- EXERCISE DIRECTIONS
Return the entries below unchanged, starting at the first line and ending at the line that contains "Ocasiones (11, 22)". Include both of those lines.
** Start DATASET ROWS **
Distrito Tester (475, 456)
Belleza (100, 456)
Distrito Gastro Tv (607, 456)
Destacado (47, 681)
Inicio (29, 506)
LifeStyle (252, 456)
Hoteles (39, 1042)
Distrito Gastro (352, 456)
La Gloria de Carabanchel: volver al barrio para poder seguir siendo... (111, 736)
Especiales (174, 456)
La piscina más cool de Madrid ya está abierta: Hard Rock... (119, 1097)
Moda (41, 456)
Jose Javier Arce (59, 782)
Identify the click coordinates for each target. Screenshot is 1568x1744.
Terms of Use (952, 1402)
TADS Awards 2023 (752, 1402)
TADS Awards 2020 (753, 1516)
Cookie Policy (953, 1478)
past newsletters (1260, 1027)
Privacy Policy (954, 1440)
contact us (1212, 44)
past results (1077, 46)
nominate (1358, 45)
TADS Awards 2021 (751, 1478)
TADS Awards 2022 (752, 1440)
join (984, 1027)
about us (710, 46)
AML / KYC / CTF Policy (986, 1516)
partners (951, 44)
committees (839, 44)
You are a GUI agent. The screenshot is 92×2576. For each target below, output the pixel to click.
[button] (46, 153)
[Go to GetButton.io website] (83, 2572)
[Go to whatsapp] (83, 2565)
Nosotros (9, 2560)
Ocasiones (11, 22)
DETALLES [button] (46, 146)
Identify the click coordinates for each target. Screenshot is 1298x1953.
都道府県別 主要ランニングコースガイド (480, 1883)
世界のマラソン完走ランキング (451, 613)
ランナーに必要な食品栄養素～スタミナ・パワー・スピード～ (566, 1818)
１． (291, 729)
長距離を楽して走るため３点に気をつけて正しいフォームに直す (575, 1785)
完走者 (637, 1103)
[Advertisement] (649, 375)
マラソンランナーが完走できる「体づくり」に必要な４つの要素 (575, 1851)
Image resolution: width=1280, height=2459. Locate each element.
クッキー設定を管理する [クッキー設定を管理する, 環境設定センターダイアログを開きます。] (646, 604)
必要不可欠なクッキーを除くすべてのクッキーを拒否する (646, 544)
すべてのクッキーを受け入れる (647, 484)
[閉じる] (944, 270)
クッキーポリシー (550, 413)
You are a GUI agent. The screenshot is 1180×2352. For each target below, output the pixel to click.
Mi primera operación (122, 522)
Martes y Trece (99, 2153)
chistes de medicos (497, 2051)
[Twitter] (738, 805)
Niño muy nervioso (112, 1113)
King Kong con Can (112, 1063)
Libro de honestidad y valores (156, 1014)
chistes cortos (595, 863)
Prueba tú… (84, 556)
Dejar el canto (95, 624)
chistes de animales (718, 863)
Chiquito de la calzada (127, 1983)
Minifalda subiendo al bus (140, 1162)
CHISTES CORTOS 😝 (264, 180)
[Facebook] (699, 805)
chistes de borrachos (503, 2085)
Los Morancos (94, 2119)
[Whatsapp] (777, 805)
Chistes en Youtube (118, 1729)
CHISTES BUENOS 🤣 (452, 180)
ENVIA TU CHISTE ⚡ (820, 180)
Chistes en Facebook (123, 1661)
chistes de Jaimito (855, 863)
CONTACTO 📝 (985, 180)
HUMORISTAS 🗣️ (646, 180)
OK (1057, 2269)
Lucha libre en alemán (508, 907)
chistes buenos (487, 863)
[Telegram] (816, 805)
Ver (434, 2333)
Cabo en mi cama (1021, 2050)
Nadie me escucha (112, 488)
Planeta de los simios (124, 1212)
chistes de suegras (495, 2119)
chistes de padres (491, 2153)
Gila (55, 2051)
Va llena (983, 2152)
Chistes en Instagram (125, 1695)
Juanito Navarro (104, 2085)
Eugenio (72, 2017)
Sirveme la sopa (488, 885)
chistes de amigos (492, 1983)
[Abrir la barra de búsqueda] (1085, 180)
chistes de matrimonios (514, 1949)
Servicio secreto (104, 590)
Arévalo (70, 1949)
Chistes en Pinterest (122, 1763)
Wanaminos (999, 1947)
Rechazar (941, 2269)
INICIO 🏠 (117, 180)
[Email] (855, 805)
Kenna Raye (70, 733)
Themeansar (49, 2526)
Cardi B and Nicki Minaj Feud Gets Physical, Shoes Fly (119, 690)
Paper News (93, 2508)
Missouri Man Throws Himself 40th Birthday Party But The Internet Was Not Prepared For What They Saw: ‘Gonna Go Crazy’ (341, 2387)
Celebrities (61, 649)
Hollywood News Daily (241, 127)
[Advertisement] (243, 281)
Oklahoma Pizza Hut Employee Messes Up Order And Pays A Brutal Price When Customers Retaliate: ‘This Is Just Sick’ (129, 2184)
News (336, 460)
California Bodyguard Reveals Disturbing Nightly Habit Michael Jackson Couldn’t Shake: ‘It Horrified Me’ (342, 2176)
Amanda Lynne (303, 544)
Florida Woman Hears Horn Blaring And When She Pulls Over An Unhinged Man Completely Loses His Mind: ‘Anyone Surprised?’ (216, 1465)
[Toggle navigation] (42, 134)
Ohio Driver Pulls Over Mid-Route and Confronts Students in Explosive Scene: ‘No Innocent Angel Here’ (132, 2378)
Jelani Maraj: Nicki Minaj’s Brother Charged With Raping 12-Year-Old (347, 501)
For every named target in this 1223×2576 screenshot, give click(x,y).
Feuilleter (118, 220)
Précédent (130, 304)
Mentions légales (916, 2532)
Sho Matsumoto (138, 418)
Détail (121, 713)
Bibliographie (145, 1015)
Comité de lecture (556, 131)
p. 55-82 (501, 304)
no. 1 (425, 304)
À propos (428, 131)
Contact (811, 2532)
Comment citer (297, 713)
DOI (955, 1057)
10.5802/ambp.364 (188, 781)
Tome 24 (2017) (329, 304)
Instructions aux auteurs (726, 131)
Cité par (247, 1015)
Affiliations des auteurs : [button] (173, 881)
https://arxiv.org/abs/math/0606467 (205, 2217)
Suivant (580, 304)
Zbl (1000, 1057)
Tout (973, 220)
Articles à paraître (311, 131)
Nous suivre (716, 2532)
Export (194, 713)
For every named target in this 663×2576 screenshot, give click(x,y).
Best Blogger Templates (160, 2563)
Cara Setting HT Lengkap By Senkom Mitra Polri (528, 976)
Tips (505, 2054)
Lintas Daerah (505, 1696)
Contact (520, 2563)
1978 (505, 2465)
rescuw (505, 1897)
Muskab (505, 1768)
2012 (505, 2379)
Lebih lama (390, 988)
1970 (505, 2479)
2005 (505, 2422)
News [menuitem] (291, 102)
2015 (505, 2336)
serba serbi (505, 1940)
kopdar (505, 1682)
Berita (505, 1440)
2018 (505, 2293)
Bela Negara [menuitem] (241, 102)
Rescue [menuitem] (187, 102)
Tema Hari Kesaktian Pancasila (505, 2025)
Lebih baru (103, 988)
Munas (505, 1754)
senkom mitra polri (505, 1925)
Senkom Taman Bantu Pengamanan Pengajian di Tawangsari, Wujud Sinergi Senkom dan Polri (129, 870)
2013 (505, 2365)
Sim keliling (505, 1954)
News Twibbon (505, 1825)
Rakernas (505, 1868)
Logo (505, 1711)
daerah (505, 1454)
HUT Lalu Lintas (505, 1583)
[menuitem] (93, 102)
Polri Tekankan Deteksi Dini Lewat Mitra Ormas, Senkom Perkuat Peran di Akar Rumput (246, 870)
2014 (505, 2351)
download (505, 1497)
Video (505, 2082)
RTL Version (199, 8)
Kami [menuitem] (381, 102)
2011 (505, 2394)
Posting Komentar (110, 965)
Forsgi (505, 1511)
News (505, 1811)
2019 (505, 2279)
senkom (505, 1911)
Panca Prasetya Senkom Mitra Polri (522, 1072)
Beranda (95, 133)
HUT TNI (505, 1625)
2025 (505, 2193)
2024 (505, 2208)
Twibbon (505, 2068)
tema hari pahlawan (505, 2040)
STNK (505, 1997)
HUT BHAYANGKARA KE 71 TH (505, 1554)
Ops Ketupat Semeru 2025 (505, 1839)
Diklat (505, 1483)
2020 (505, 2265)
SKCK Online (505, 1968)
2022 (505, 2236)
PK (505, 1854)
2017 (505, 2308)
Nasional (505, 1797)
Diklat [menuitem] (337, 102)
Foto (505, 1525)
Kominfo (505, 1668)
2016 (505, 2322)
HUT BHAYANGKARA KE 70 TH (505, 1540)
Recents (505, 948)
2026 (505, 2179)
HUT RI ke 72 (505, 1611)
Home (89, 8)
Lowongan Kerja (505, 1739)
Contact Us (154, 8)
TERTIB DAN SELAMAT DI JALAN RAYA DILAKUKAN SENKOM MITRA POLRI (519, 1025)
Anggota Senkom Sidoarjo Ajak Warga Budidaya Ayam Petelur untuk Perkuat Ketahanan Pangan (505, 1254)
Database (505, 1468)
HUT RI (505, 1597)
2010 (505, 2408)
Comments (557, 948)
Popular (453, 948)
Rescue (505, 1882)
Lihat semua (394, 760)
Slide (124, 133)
** End DATASET ROWS **
- OUTPUT OF THE EXERCISE
Distrito Tester (475, 456)
Belleza (100, 456)
Distrito Gastro Tv (607, 456)
Destacado (47, 681)
Inicio (29, 506)
LifeStyle (252, 456)
Hoteles (39, 1042)
Distrito Gastro (352, 456)
La Gloria de Carabanchel: volver al barrio para poder seguir siendo... (111, 736)
Especiales (174, 456)
La piscina más cool de Madrid ya está abierta: Hard Rock... (119, 1097)
Moda (41, 456)
Jose Javier Arce (59, 782)
Identify the click coordinates for each target. Screenshot is 1568x1744.
Terms of Use (952, 1402)
TADS Awards 2023 (752, 1402)
TADS Awards 2020 (753, 1516)
Cookie Policy (953, 1478)
past newsletters (1260, 1027)
Privacy Policy (954, 1440)
contact us (1212, 44)
past results (1077, 46)
nominate (1358, 45)
TADS Awards 2021 (751, 1478)
TADS Awards 2022 (752, 1440)
join (984, 1027)
about us (710, 46)
AML / KYC / CTF Policy (986, 1516)
partners (951, 44)
committees (839, 44)
You are a GUI agent. The screenshot is 92×2576. For each target below, output the pixel to click.
[button] (46, 153)
[Go to GetButton.io website] (83, 2572)
[Go to whatsapp] (83, 2565)
Nosotros (9, 2560)
Ocasiones (11, 22)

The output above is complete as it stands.